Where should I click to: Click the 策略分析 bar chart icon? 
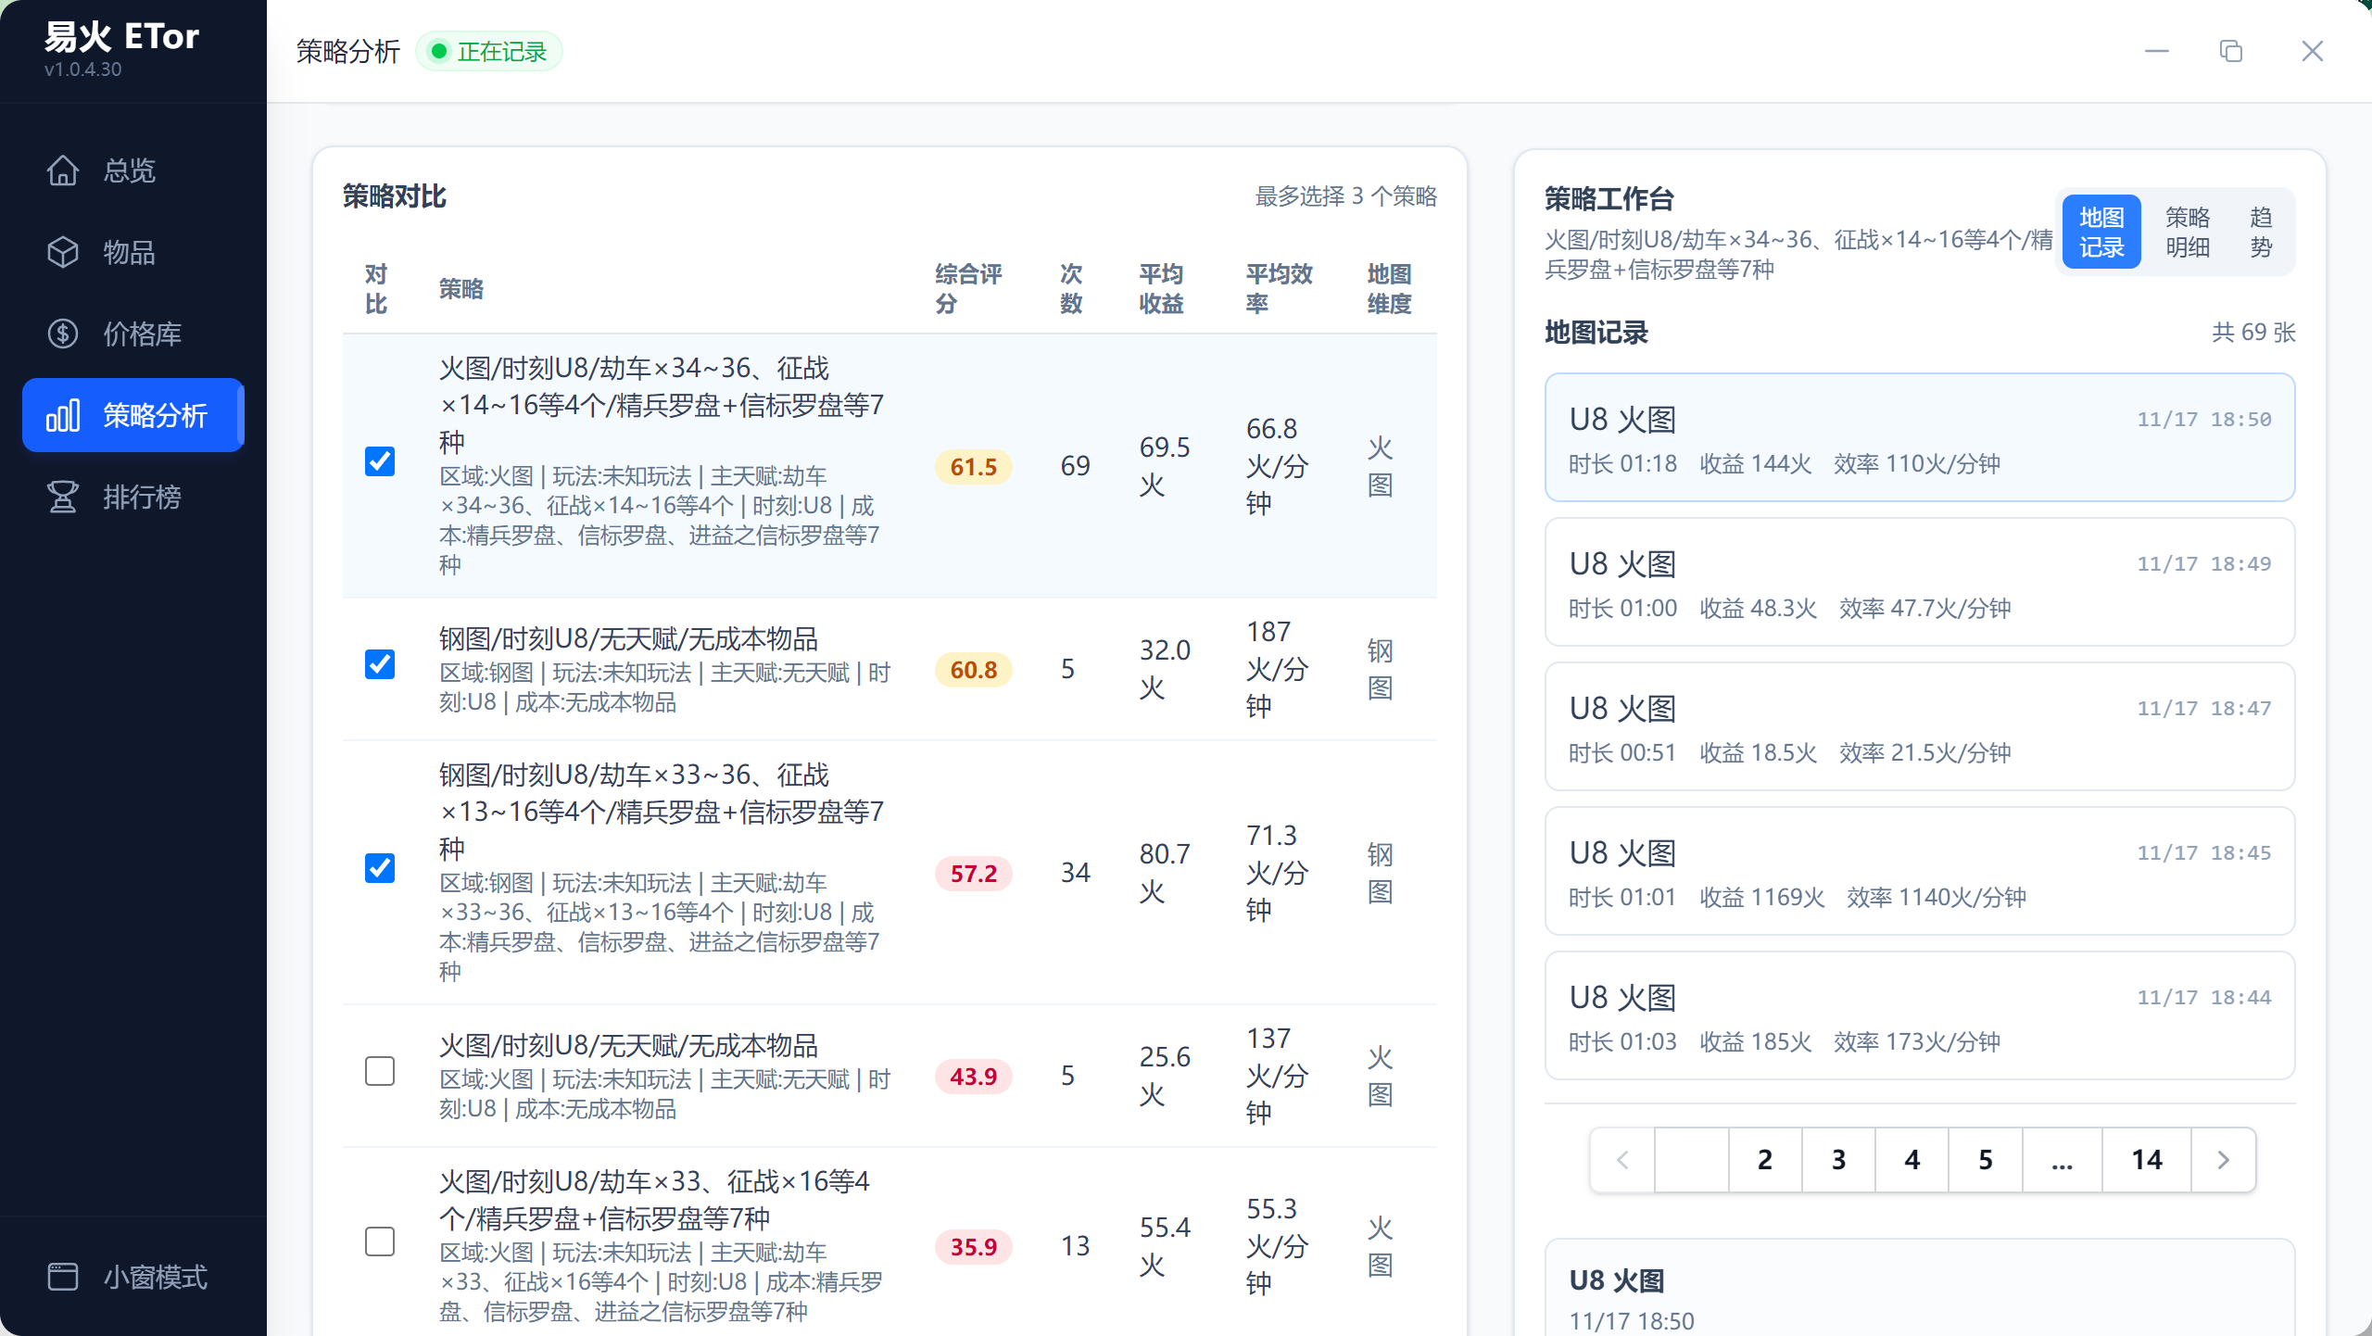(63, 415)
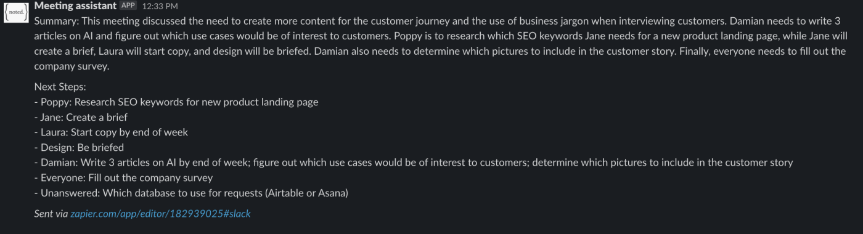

══════

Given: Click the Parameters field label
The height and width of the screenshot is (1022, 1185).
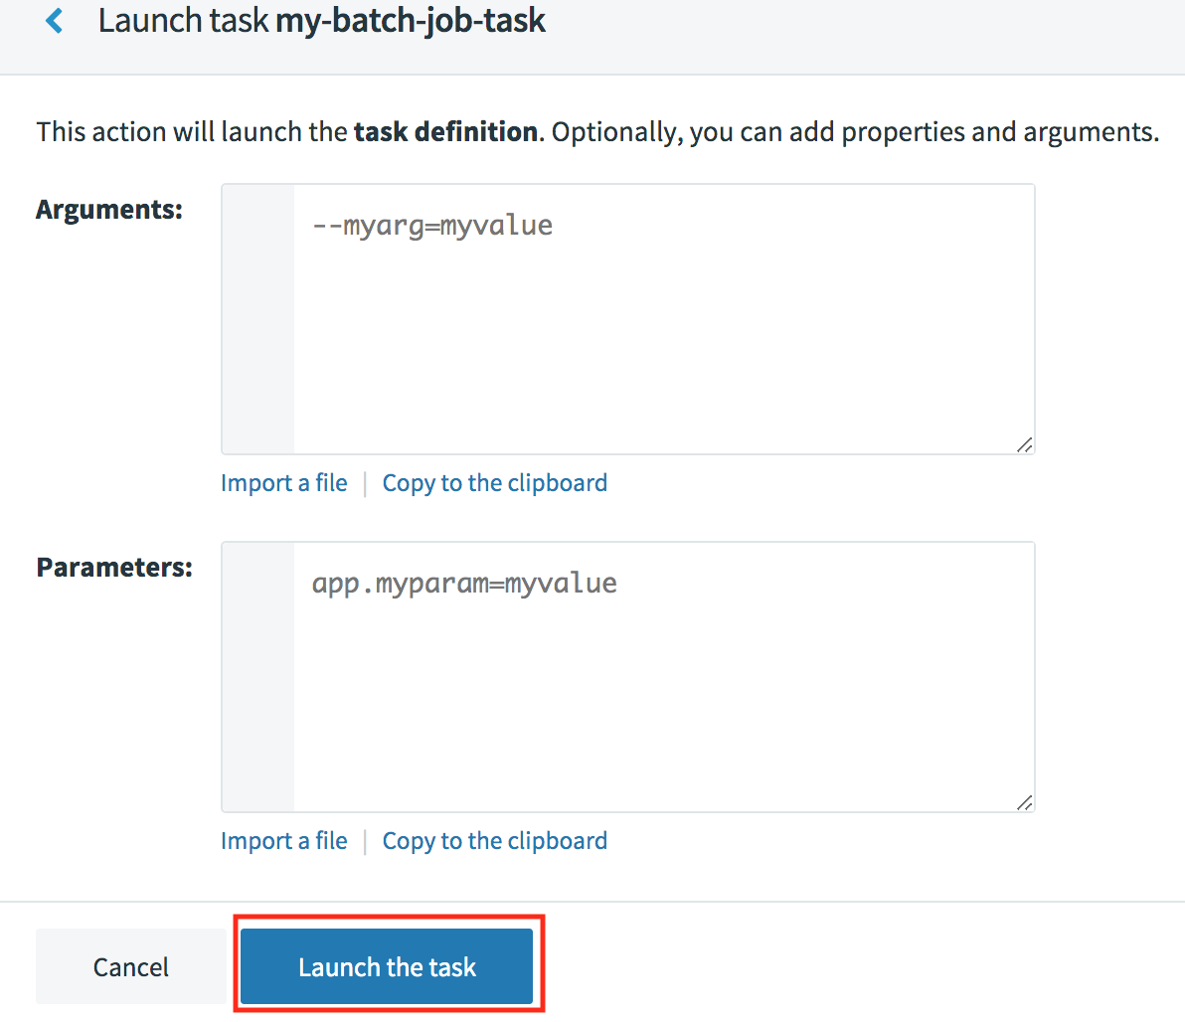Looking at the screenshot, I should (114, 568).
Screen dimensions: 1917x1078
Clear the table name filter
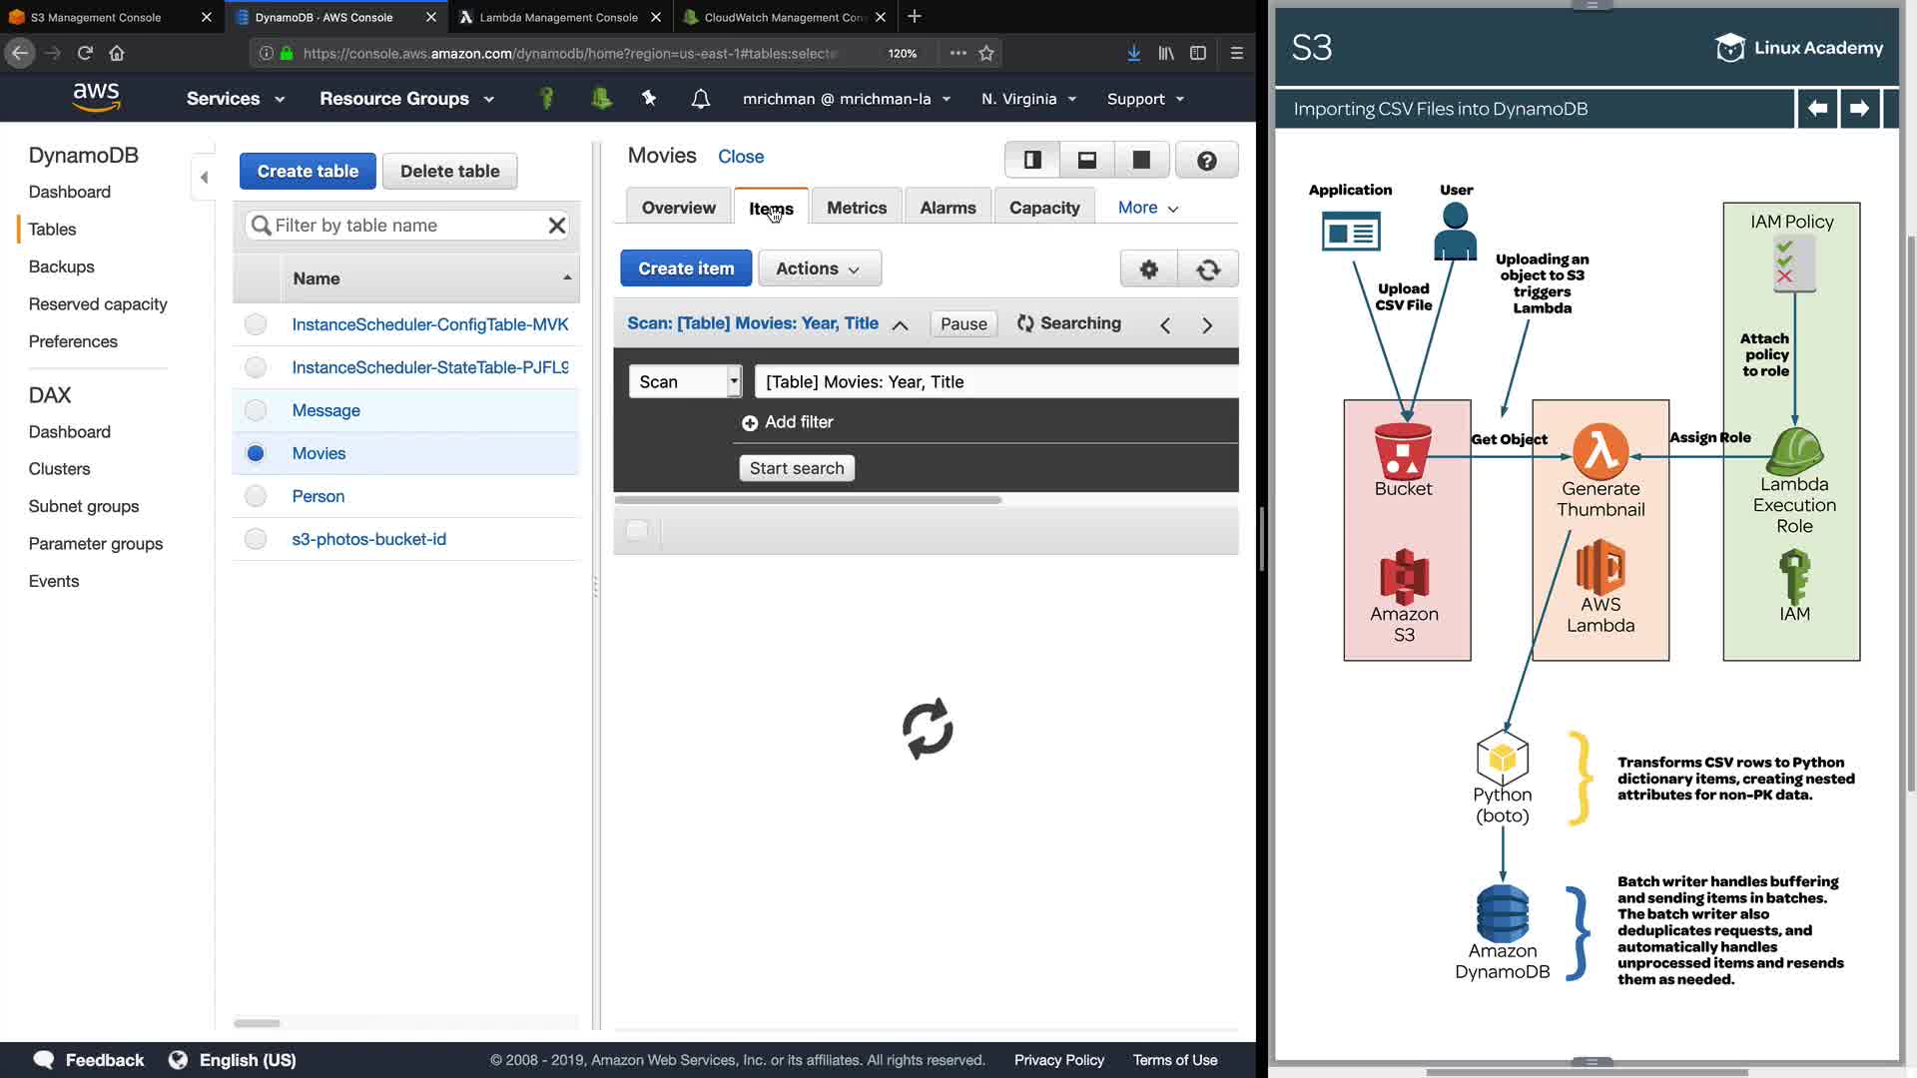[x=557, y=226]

══════

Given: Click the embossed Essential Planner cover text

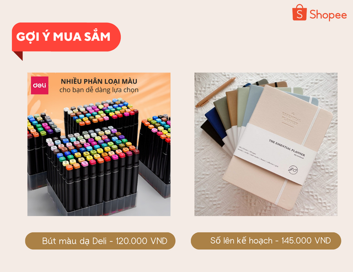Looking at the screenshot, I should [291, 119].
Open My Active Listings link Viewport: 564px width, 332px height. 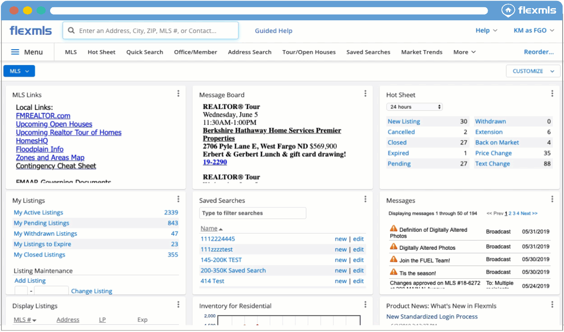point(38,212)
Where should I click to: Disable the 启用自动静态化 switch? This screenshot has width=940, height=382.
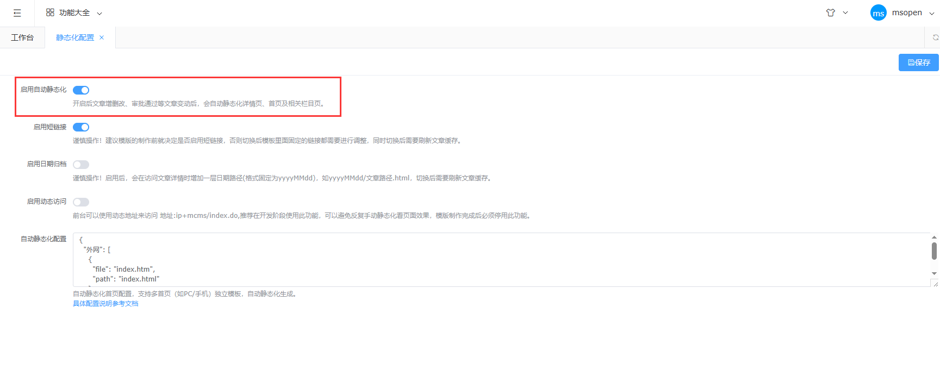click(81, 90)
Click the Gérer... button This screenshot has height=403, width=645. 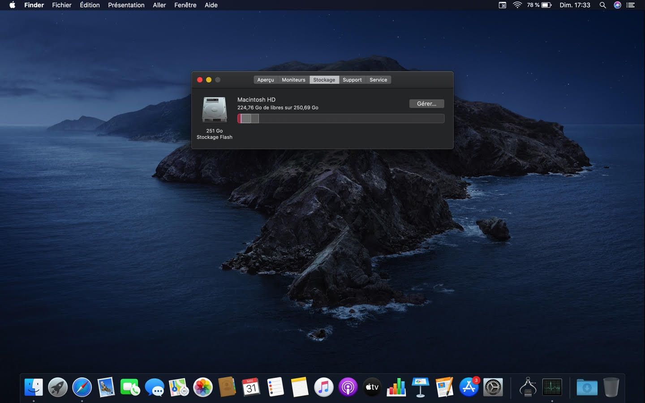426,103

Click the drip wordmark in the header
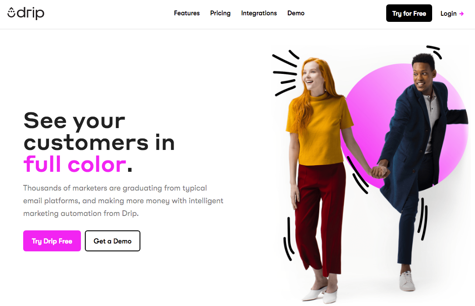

══════

Format the items from the line containing "Screen dimensions: 1917x1078" through the line containing "[x=557, y=226]" as a Markdown table with columns Row and Line, omitting blank lines and pictures.

| Row | Line |
|---|---|
| 1 | Screen dimensions: 1917x1078 |
| 2 | Clear the table name filter |
| 3 | [x=557, y=226] |